D. – Oltre al legame
affettivo che si crea con le famiglie ospitanti, ai bambini vengono garantite cure
sanitarie, grazie alla collaborazione con la Asl di Matera...
R. – A questi
bambini vengono fatte visite preventive, dal punto di vista pediatrico appunto, per
vedere se la muscolatura è consona allo scheletro. Ci sono poi anche visite oculistiche,
ecografie tiroidee per la salvaguardia dal tumore alla tiroide. Arrivano qui piuttosto
gracili nel fisico, hanno delle carenze dettate dalla cattiva alimentazione o dalla
precaria vivibilità nelle loro case quelli che vengono da famiglie. Ci sono ragazzi
che vengono dagli istituti, che sono orfani, che ricevono una maggiore attenzione.
Sostanzialmente non ci sono grandi patologie, perché questi ragazzi vengono visitati
continuamente nel loro territorio e per loro ci sono periodi di risanamento, proprio
per prevenire l’insorgenza di malattie pericolose. Ricordiamo che ci sono leucemie
fulminanti oppure cataratte precoci, che senza l’attenzione medica appropriata, è
possibile si cristallizzino e possano portare a cecità.
D. – Quindi si sentono
ancora gli strascichi dell’esplosione di Chernobyl?
R. – Sì, senza ombra di
dubbio. Siamo alla terza generazione e considerando che la radioattività si potrà
trovare ancora tra 200, 300 anni, è facile immaginare che questa gente vivrà ancora
su questo territorio. Noi stessi che ci rechiamo ogni anno in Bielorussia siamo testimoni
concreti di quello che si respira, si mangia e si beve in questo posto: è tutto contaminato.

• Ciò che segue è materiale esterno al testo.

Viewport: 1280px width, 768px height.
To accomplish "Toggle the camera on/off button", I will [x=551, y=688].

E’ anche certo, dal punto di vista sanitario, che in questi bambini si cominci a sviluppare
nell’organismo un qualcosa che combatte, in maniera autonoma, l’assunzione del Cs
137, della grafite, del piombo. Certo non possiamo strapparli al loro territorio.

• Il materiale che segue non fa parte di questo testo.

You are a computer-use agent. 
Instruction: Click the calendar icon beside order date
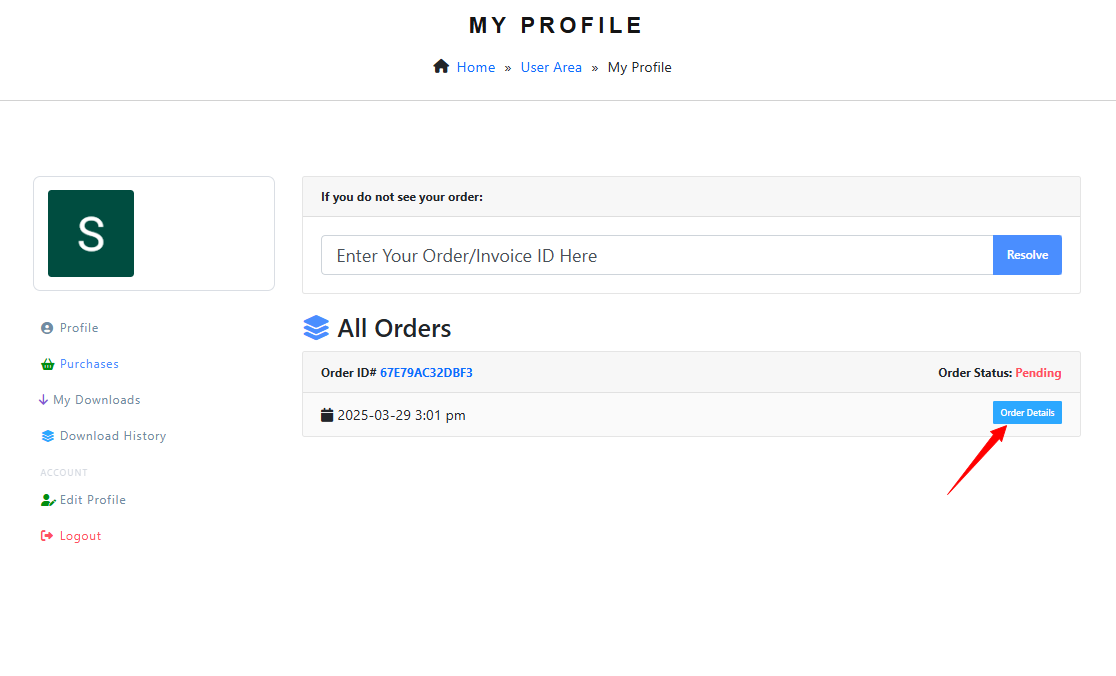pos(327,415)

Cerchiamo di poter infondere la cultura del loro Paese, cercando di dare loro il senso
che il nostro è solo un appoggio temporaneo.
D. – La crisi che stiamo vivendo
sta pesando sull’accoglienza da parte delle famiglie?
R. – Purtroppo in questi
ultimi anni le accoglienze sono state decimate, se non dimezzate. La crisi la paga
direttamente la solidarietà. Purtroppo i costi sono abbastanza elevati, perché a carico
della famiglia ospitante ci sono i costi aerei e di trasporto nel territorio bielorusso.

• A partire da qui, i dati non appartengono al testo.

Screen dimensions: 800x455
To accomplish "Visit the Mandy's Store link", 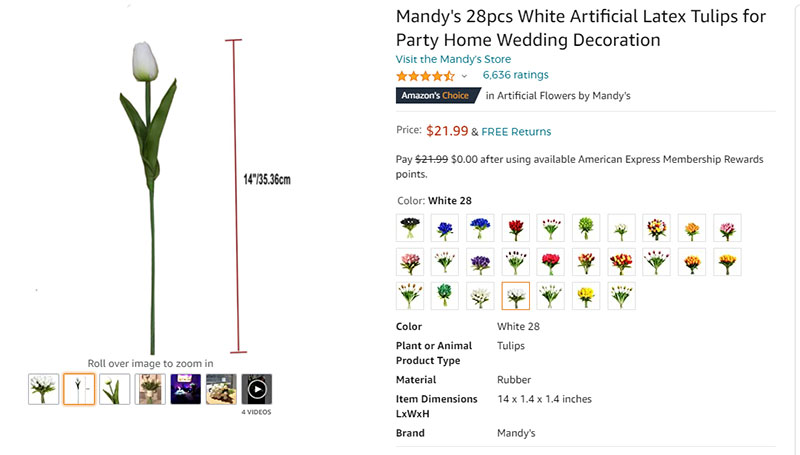I will coord(453,59).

Stiamo, tuttavia, cercando di trovare una soluzione per quanto riguarda il costo aereo
e ridurre i prezzi. In territorio bielorusso abbiamo avuto un incontro con le autorità
e con la nostra ambasciata italiana a Minsk, nel quale abbiamo rivolto la preghiera
di aiutarci a trovare un sistema per poter indurre questo Paese a riconoscere almeno
uno sconto piuttosto importante per quei voli di carattere umanitario.